Date: Fri, 29 May 2009 09:52:30 -0500 From: Martin McCormick <martin@dc.cis.okstate.edu> To: freebsd-questions@freebsd.org Subject: Producing Bad Dumps Message-ID: <200905291452.n4TEqUWp096527@dc.cis.okstate.edu>
next in thread | raw e-mail | index | archive | help
I use the following flags to create a level 0 dump: dump 0ufaL /home/backups/backup /dev/DISKPARTITION The dump appears to run just fine. /home/backups/backup is a pipe to a remote system that fills a regular file from the pipe. Everything seems to run well at the time and the dump file has gigabytes of data in it. I can restore many files from it and all seems well. Today, I practiced restoring a whole system from one of these dumps and used the following command: restore -u -fx FILENAME It prompted for the volume number which is 1 (100% of the dump) and then I entered none when prompted for the next volume.
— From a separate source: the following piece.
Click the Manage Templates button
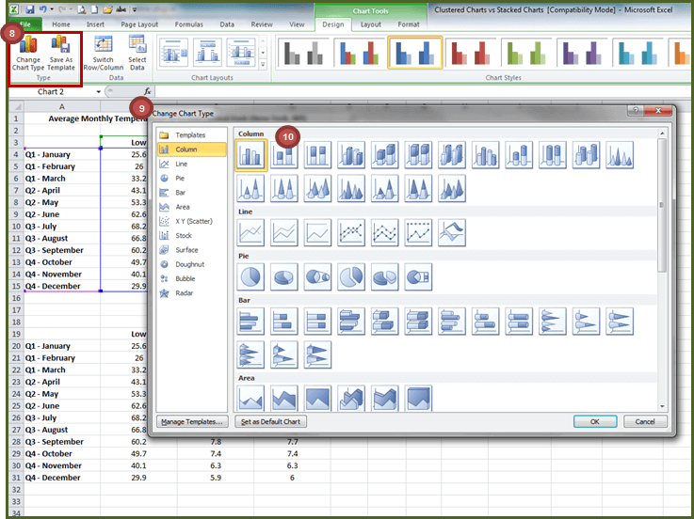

That was about an hour ago and it is still spewing out the names of thousands of files, many of them OS-related such as /usr/src/xx which were not being modified or created at the time so if any files should be there, these should. Any idea as to what I did wrong? At this point, it is not certain whether the dump is bad or the restore is bad, but it isn't exactly confidence-en spiring if the system in question was to melt. No file systems filled up and the pipe isn't taken down until the dump has finished, at least that is what I believe to be the case. Any suggestions are welcome. Actually, for this test, I pretended that a directory on the system called scratch is / so I am just testing the ability to restore what should be everything under / before actually trying this on the real / because after that, you must rebuild the system from CDROM for a proper test. Thank you.